Have you ever thought about who has access to your confidential information? What are the conditions for giving access? Given the recent data leaks, these questions are particularly relevant: according to a recent report by Statista, in the third quarter this year, approximately 422.61 million data records were compromised.
As we can see, protecting data access in fast-growing companies is a task of exceptional importance and difficulty, as security and operational agility must be maintained at a high level. The article describes two types of access control: RBAC (Role-Based Access Control) and ABAC (Attribute-Based Access Control). To explain the distinction, we consulted with an expert, Tafida Balarabe, a Senior Data Analyst at Revolut.
Definitions of RBAC
RBAC grants permissions based on roles, such as data analysts, software engineers, or HR managers.

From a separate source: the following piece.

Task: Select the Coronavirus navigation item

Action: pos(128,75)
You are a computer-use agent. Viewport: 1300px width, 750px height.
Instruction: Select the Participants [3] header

Tafida says, “This process is centralised, easy to follow, and suitable for stable organisational structures.”
However, Tafida argues that in fast-growing environments, RBAC is less effective than ABAC. The reason is that RBAC might result in a “role explosion” when there are too many roles required to handle temporary assignments, for example, when an HR manager needs access to financial reports for just a month, in addition to the permanent roles.
Therefore, it is difficult to adapt RBAC for new tasks and modify or revoke access, which is a significant disadvantage for scaling companies. “Data analysts at fintech companies often collaborate with compliance teams to build KYC/KYB models that set alerts for suspicious client behaviour, and shared access is mandatory”, the expert explains. Another drawback of RBAC is that, in real-life scenarios, access often depends on nuanced conditions, such as data sensitivity or work location. Granting access is not as simple as this policy implies.
Definitions of ABAC
ABAC is designed to make access decisions based on attributes, which are metadata about the user, the action, and the context (time, location, and work device). “Imagine a data analyst working with a particular city. In this case, the geographic region is a filter that allows the specialist to access information only about that specific location,” Tafida says.
“The power of ABAC lies in its architecture,” Tafida explains. “When someone requests access, the system uses what we call a Policy Decision Point – essentially the ‘brain’ that evaluates all the attributes against the rules. Then a Policy Enforcement Point acts as the ‘gatekeeper’ that actually grants or denies access based on that decision.”
Building on the previous point, Tafida notes that high-regulation industries, such as finance, benefit from ABAC’s capability to consider device, location, and working hours when granting permission. This tool enhances data protection by stipulating that permissions are only granted under controlled conditions.
“ABAC is more flexible and suitable for fast-growing companies; however, managing attributes can be difficult”, the expert concludes about the ABAC control. Hence, it is necessary to ensure that attributes are up-to-date. Incorrect or outdated information can lead to blocking access or, conversely, granting it to undesired roles.
How to integrate both policies
“It is possible to integrate both RBAC and ABAC policies, and many companies use the hybrid approach”, the expert points out. For example, RBAC is useful for broad permissions – all data specialists are allowed to access Looker, Tableau, or Power BI. Further, ABAC considers attributes and grants permissions accordingly. “A great example of the hybrid access control is a finance manager who can view reports only during working hours from a corporate IP address”, Tafida shares. This approach simplifies administration and gives access to targeted data.
Considerations and pitfalls
“There are several factors to consider before setting up both RBAC and ABAC, as the process isn’t always straightforward”, Tafida mentions, highlighting the following considerations:
- Ensure users and systems have up-to-date attribute values.
- Implement lifecycle entry and decision policies for reviewing and deleting
- Do not hesitate to use modern tools, such as visualising policy flows and automating policy suggestions based on access logs, for defining and reviewing policies.
Control strategy guideline
After the bottlenecks are addressed, a company can begin implementing RBAC and ABAC. The expert shares his step-by-step guide:
- Start with the RBAC and define core roles or broad functions that can be set manually.
- Find attributes at the department and manager levels, resource attributes (type, owner), and contextual variables (time, geolocation, IP).
- Expand the RBAC policy with ABAC, following the if-then For example, if a data analyst accesses an internal database within working hours, they are granted permission. Otherwise, they are denied.
- Adjust attributes according to the changes in the workflow or roles.
Conclusion
“In a fast-growing environment, it is best to use both RBAC and ABAC,” Tafida says. “RBAC alone is not enough, but it is a good foundation for further settings with ABAC”, the expert adds to the conclusion.